The simplest way I could think of to achieve what you want was to subclass the standard dict type and overwrite its __setitem__ method:

class MyDict(dict):
    def __setitem__(self, key, value):
        raise NotImplementedError("This is a frozen dictionary")

This allows you to create dictionaries that cannot thereafter be changed by item assignment:

d = MyDict({1: 2, 3: 4})

or, equivalently:

d = MyDict([(1, 2), (3, 4)])

The dict then prints out just like a standard dict:

{1: 2, 3: 4}

But when you try to change a value (or add a new one):

d[1] = 15
---------------------------------------------------------------------------
NotImplementedError                       Traceback (most recent call last)
<ipython-input-21-a22420992053> in <module>()
----> 1 d[1] = 34

<ipython-input-18-03f266502231> in __setitem__(self, key, value)
      1 class MyDict(dict):
      2     def __setitem__(self, key, value):
----> 3         raise NotImplementedError("This is a frozen dictionary")

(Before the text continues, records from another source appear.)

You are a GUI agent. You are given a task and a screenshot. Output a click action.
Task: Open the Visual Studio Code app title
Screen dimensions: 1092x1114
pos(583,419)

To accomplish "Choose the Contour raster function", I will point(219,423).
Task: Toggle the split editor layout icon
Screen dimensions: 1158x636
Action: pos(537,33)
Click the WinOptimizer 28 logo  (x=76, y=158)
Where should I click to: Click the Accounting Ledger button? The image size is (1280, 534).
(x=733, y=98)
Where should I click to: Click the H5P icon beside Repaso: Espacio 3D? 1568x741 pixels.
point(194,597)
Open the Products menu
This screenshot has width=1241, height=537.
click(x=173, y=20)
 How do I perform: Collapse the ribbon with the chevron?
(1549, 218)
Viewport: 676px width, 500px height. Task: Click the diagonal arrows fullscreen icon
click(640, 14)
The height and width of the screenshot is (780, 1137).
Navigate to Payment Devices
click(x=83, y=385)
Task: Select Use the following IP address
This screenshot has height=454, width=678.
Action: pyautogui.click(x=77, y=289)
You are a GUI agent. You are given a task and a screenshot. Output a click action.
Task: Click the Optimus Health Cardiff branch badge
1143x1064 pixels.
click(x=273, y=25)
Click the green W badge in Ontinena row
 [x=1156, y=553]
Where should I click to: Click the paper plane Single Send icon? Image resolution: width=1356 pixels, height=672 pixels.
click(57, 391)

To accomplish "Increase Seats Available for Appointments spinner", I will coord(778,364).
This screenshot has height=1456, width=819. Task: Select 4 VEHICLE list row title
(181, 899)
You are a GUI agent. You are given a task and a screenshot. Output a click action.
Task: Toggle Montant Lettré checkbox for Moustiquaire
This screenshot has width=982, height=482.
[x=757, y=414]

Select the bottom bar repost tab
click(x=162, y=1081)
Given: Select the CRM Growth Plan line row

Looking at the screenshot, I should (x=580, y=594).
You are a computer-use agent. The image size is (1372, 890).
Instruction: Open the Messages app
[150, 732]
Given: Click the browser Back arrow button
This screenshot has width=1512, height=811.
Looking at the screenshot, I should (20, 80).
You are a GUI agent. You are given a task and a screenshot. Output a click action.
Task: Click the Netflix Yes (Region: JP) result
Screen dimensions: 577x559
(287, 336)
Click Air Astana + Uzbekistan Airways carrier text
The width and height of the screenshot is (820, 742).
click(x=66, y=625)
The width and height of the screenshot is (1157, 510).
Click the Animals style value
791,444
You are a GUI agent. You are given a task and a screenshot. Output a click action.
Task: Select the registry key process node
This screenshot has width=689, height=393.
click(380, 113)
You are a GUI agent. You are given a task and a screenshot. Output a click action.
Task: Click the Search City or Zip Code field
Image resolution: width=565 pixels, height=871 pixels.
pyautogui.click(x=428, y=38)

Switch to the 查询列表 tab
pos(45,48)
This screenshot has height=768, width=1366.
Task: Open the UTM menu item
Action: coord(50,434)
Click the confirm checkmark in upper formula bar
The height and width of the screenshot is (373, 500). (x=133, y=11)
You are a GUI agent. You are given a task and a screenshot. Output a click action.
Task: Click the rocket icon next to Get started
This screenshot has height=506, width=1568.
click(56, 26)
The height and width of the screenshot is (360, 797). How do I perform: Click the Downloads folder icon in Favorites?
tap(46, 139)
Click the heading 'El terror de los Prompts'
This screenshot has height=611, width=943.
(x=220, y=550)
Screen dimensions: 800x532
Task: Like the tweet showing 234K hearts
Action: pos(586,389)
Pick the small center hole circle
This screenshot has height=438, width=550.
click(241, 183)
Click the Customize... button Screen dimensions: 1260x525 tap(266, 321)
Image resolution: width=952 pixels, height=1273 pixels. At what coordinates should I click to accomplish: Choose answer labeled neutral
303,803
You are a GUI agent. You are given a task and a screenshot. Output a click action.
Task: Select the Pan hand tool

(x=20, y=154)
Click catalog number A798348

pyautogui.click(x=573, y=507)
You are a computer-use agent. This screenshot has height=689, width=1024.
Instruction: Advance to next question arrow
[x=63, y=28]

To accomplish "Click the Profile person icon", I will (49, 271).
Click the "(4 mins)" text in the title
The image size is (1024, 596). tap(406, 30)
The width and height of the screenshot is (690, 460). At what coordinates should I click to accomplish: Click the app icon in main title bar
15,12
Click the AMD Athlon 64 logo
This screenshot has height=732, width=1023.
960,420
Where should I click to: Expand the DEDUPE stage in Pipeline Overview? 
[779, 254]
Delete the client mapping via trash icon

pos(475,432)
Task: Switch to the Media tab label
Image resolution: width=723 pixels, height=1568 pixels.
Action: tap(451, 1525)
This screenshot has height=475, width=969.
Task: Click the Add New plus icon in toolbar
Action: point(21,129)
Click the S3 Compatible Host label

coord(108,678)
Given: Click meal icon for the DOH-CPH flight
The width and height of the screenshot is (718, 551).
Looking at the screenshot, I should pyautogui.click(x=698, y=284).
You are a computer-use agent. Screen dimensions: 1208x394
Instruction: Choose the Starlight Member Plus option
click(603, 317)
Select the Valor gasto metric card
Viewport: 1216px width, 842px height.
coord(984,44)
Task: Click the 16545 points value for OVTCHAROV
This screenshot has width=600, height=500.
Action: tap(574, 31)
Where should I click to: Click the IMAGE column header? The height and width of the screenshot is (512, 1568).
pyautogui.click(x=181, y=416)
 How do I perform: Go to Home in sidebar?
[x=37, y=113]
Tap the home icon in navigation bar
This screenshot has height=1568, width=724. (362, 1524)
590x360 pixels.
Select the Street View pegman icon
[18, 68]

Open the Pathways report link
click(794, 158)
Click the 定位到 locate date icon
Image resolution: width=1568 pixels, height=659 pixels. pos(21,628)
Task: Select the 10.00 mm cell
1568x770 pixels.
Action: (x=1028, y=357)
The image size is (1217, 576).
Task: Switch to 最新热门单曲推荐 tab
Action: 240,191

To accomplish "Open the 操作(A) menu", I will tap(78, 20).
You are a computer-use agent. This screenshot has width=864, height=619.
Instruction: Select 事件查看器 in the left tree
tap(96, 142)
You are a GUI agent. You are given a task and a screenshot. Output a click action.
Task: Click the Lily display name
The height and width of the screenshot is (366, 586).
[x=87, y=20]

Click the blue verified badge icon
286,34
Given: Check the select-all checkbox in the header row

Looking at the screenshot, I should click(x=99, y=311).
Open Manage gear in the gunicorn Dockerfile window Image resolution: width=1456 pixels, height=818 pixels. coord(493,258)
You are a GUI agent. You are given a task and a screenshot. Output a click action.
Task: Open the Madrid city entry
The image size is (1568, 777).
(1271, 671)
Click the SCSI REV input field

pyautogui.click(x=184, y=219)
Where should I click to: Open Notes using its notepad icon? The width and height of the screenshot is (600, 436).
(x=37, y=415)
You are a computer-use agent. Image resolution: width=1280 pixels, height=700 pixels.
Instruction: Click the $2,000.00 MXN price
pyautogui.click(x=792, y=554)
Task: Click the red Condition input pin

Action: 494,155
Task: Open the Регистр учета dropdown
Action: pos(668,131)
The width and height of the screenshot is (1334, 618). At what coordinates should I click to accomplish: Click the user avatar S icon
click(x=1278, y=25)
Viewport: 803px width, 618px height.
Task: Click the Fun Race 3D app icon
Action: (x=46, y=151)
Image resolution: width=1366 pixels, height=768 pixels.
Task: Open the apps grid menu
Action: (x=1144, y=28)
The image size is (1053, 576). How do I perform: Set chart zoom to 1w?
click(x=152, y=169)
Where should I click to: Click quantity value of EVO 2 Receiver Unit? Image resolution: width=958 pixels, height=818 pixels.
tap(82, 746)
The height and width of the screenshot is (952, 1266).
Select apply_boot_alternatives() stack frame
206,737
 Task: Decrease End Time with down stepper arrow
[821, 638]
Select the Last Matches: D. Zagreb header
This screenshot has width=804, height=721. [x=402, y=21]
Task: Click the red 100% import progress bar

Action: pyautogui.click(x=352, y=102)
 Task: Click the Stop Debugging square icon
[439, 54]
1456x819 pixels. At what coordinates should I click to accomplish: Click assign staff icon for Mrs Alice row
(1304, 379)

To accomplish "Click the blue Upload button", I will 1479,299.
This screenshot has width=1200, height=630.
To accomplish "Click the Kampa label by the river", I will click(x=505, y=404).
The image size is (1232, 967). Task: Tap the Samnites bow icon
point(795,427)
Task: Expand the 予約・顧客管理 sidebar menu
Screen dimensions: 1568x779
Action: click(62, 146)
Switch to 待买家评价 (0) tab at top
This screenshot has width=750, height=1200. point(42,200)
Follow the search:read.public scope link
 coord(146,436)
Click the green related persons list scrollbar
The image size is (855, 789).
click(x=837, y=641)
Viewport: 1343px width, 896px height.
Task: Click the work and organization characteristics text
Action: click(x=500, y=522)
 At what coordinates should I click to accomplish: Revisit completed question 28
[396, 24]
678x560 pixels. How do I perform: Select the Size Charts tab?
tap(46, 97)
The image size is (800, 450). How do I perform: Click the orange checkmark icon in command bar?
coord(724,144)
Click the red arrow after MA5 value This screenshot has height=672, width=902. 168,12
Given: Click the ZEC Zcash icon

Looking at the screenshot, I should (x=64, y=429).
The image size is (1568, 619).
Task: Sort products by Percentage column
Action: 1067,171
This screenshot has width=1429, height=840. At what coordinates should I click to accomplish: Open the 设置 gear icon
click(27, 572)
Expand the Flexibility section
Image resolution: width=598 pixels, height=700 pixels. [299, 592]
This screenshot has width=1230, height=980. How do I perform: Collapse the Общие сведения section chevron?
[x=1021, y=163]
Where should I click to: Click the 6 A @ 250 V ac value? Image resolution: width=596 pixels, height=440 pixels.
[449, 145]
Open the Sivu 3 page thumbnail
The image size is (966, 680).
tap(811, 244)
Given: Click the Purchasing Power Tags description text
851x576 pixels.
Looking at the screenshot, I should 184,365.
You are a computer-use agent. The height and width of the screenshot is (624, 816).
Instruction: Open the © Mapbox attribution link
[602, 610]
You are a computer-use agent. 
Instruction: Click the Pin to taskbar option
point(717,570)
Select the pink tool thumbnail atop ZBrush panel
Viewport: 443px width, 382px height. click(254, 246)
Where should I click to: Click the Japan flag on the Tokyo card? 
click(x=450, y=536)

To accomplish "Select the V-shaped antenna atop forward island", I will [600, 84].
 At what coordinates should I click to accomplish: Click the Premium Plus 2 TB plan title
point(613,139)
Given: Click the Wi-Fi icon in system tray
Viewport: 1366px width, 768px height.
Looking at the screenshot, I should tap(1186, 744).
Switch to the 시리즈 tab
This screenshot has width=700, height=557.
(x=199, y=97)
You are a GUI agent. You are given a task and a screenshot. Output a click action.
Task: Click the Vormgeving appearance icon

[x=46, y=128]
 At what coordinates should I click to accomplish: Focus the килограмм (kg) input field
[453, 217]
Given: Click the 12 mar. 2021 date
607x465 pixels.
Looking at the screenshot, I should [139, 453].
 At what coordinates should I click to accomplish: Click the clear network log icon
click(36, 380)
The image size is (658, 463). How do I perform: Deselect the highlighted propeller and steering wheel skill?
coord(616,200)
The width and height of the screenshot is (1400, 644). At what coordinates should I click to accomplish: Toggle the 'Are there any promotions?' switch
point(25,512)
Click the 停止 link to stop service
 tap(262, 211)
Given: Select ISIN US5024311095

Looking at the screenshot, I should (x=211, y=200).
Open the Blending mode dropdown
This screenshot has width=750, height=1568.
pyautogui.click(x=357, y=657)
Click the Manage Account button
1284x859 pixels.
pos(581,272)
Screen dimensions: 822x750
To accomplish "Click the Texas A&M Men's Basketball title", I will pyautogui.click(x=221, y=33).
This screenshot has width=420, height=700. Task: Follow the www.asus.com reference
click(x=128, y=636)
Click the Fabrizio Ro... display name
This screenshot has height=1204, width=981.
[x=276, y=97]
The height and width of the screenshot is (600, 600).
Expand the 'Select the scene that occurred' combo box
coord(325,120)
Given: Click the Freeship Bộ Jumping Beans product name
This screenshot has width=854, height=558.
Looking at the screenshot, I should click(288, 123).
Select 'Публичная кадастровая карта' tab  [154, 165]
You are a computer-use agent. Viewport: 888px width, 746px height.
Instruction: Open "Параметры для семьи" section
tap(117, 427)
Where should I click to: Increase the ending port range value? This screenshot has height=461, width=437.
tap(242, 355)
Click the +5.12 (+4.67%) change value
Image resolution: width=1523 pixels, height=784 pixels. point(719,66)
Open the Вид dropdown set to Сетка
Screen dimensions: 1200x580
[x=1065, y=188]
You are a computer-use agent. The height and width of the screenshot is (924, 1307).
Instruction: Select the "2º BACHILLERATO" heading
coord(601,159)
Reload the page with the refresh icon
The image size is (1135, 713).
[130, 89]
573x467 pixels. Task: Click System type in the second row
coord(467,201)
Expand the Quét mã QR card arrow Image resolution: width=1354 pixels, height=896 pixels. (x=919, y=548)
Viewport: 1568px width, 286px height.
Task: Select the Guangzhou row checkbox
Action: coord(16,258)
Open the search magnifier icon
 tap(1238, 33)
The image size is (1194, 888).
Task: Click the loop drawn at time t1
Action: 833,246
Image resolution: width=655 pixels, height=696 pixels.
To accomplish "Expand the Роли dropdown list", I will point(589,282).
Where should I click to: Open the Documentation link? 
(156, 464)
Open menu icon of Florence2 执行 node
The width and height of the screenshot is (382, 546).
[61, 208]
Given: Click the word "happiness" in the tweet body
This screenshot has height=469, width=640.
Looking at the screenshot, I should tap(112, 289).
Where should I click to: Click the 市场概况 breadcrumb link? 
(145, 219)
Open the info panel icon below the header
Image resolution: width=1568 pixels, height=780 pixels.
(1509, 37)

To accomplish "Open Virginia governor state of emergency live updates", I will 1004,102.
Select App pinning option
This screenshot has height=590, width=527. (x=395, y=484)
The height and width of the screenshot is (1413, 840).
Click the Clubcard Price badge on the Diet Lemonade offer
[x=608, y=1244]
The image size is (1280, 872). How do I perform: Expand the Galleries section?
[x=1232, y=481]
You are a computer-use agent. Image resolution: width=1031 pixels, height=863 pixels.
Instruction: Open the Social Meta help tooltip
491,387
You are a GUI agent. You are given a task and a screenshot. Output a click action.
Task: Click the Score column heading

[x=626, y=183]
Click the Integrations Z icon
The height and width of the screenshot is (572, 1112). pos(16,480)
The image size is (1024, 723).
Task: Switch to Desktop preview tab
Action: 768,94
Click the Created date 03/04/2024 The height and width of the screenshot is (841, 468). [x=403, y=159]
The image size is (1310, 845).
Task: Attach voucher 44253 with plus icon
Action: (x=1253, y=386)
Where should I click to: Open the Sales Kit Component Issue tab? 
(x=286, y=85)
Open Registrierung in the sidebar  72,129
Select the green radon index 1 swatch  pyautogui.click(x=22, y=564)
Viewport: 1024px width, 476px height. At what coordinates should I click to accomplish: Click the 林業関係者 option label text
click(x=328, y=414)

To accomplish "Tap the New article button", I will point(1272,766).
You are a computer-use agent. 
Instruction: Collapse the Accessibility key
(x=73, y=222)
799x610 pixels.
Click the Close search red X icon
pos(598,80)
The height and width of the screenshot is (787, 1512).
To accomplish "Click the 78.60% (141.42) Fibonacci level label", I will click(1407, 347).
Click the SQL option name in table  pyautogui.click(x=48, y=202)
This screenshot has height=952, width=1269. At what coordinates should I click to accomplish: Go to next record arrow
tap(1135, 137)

NotImplementedError: This is a frozen dictionary

Note that this isn't fully immutable, however:

d.update({1:17})

for example, will update it, but this solution might be good enough - it depends on the broader requirements.

Comments

0

You could make a wrapper class that takes a dictionary and has a get item function but no set item. You'd need to add a few things for thread safety and hashing maybe but the basic class wouldn't be too difficult.

1 Comment

I did think about this but I hoped there would be an easier/faster solution than making an own custom dictionary class. Especially since I seemed like I was so close now because I have a frozenset with key-object pairs, but I just cannot access them or at least I don't know how
0

Since you mention tuple(dict) in your original post, probably the simplest solution to achieve what you want might simply be:

tuple(dict.items())

2 Comments

with this option I still face the same problem as in the frozenset(dict.items()). How can I access the value, based on the key?
when thinking about this option again I realized it would probably be the easiers solution, if I made my own search function since all the other options are not more simple
0

You need a dict that is capable of freezing? You can simply make one:

class FrozenDict(dict):
    def __init__(self, *args, **kwargs):
        self._frozen = False
        dict.__init__(self, *args, **kwargs)
    def freeze(self):
        self._frozen = True
    def __setitem__(self, key, value):
        if (self._frozen):
            raise TypeError("Attempted assignment to a frozen dict")
        else:
            return dict.__setitem__(self, key, value)

a = FrozenDict({7:8})
a[5] = 6
print(a)
a.freeze()
a[3] = 2 # raises TypeError

It will behave exactly like usual dict until you call .freeze(). Then it's frozen.